When I walked by Judy Xiong and Ye Yunchuan and their Rhymoi Music booth at the marketplace in T.H.E. Show 2019, I had a distinct feeling of deja vu. I browsed through all of the beautiful LPs and CDs on the table and thought of my own love for audiophile pressings from the Far East that featured traditional music, and I told myself that I need to really explore these recordings. A few years ago I went on a First Impression Music (FIM) kick, but I mostly stuck to the jazz remasters from labels that were already marketed to audiophiles, but I never indulged in titles that featured recordings from Japan and China. I regret that, since those titles are now fairly difficult to find.

That’s when I was handed a Rhymoi Music sampler CD and I realized hey, I’ve already planned on covering this label before. At one of the high-end audio shows last year, maybe RMAF or the Capital Audiofest, I had the same exact conversation with Judy and Mr. Ye and was handed a sampler CD back then. I took it home, fell in love with both the music and the recording quality, and planned to go to the Enmusic website and order a few LPs. “I think I already have this, ” I told Ms. Xiong,” but I’ll take it.” The two then told me I could grab any two LPs to review, and I told them to pick the two that would really knock my socks off.
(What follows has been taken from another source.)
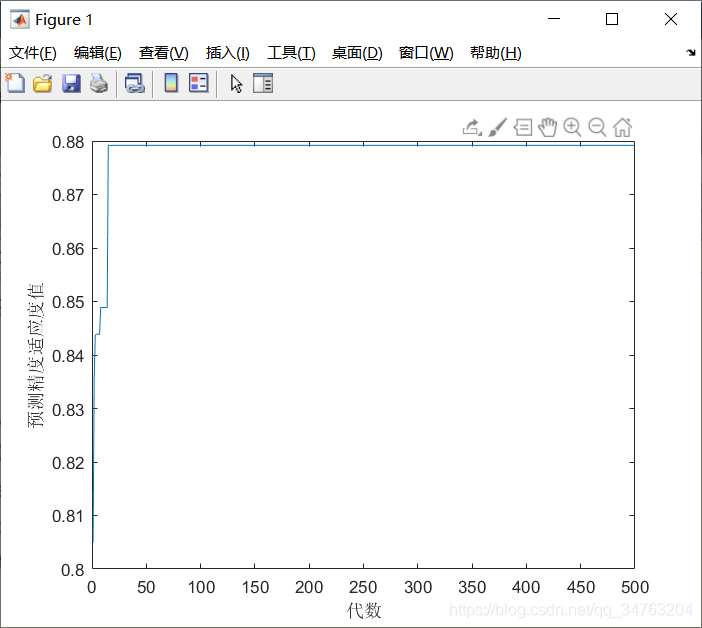Click the New Figure toolbar icon
Screen dimensions: 702x628
click(x=15, y=84)
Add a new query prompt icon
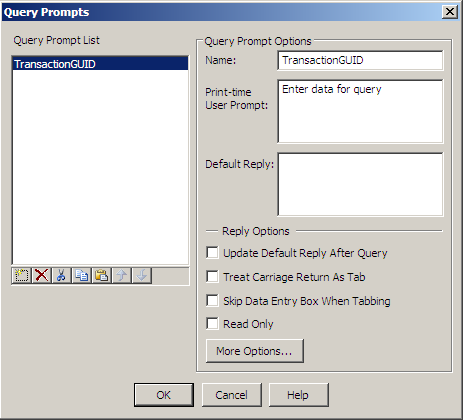The height and width of the screenshot is (420, 463). click(x=22, y=276)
Mr. Ye chose The Crescent Moon Illuminates the World and Dreams of a Chinese Opera II.

When I got home, I realized that the CD sampler had a different color than the one I picked up last year, and indeed it had a new batch of music on it.

The Crescent Moon Illuminates the World doesn’t feature the exotic folk instruments I crave, with their unique timbres and stripped-down harmonic structures. This Rhymoi Music LP is billed as “an encounter between folk songs China and music of the West,” played by guitar and orchestra. Ye Yunchuan, acting as executive producer, traveled to Germany to enlist the help of German composers and classical guitarists to “fuse the essence of Chinese music with the spirit of Western music.” This is a lush, gorgeous-sounding record and an ultra-quiet 180 gram pressing, and it’s everything I expected it to be–mostly, a sonic delicacy that carefully laid out the differences between the two worlds and the rare land where everything intersects with poise and elegance.
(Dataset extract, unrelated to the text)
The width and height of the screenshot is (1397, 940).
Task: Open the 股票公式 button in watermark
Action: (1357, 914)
Dreams of a Chinese Opera II has a more traditional palette–it’s not opera music per se but rather the accompanying instrumental compositions, a “Chinese opera without words.” Building on the idea that China is, along with Ancient Greece and Indian Sanskrit, one of the three ancient origins of drama, this 180 gram pressing from Rhymoi Music is closer to what I envisioned from this type of label, a chance to dig deep into the mystery by learning the ten distinct regional traditions of China opera–Ji, Qin, Huagu, Lu Chao, Peking, Kun, Cantonese, Huangmei and Zhejiang Yue.

These albums are beautifully presented with detailed booklets, luxuriant cover art and pressings that are, in Ye Yunchuan’s own words, “without peer.” I’m convinced that I must buy more of these LPs as soon as possible since they are so exquisite and so delicate in their execution. If you’re wandering in a marketplace at one of the high-end audio shows and you see the Rhymoi Music booth, at least grab one of the samplers. Take it home, listen carefully and prepare to choose several of these LPs at your earliest convenience.

And yes, I know it’s not deja vu if it actually happened before. Let’s just call it a very happy coincidence that I ran into these two.